* Begin *

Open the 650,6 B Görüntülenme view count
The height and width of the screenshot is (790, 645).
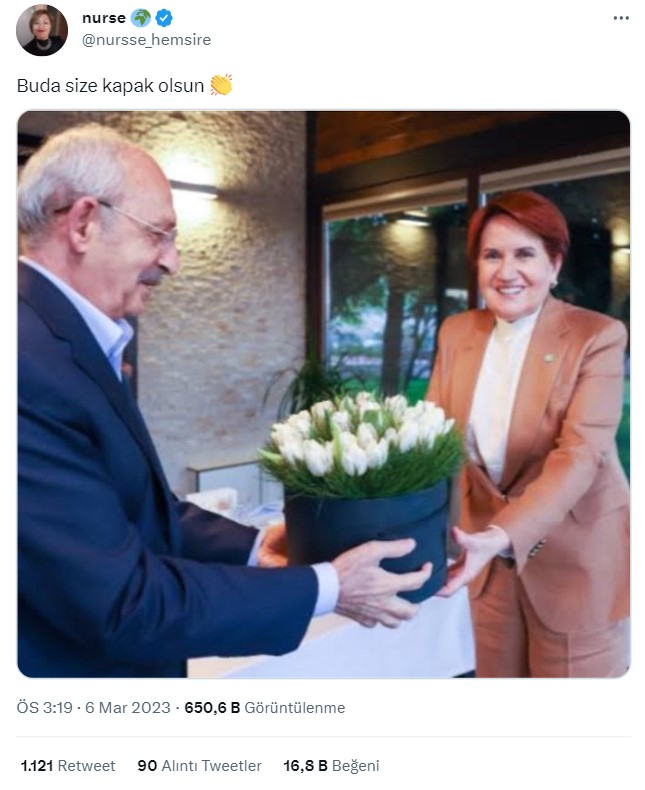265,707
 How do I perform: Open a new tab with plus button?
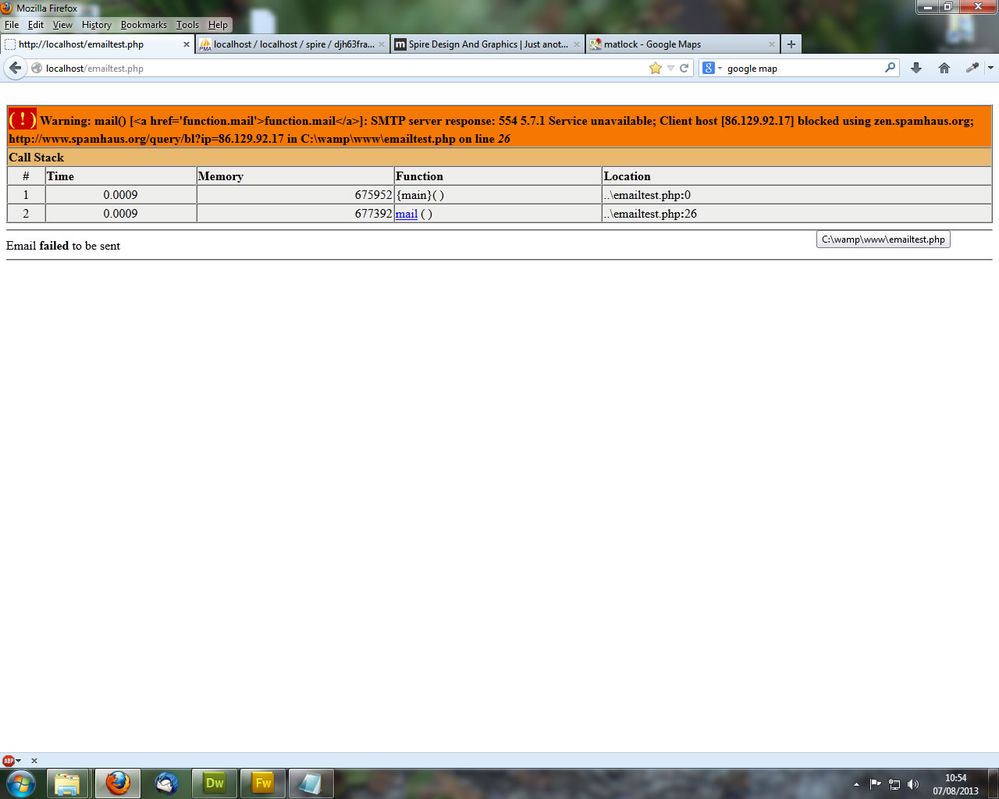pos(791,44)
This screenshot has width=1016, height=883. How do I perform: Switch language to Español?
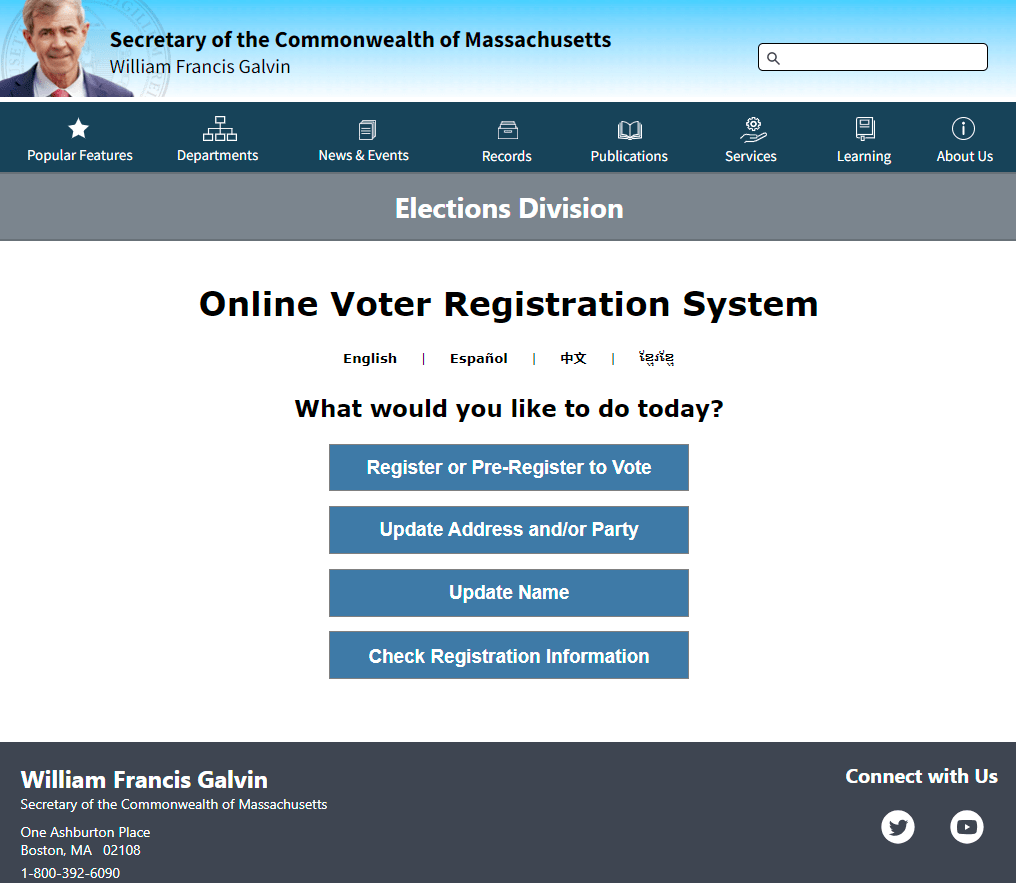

* End *

Exercise prompt: Rewrite the lines above, changing "How do I perform" to "How do I carry out" wherever it appears and keeping everything else the same. Leave out the pictures.

Result:
Open the 650,6 B Görüntülenme view count
The height and width of the screenshot is (790, 645).
265,707
 How do I carry out: Open a new tab with plus button?
pos(791,44)
This screenshot has width=1016, height=883. How do I carry out: Switch language to Español?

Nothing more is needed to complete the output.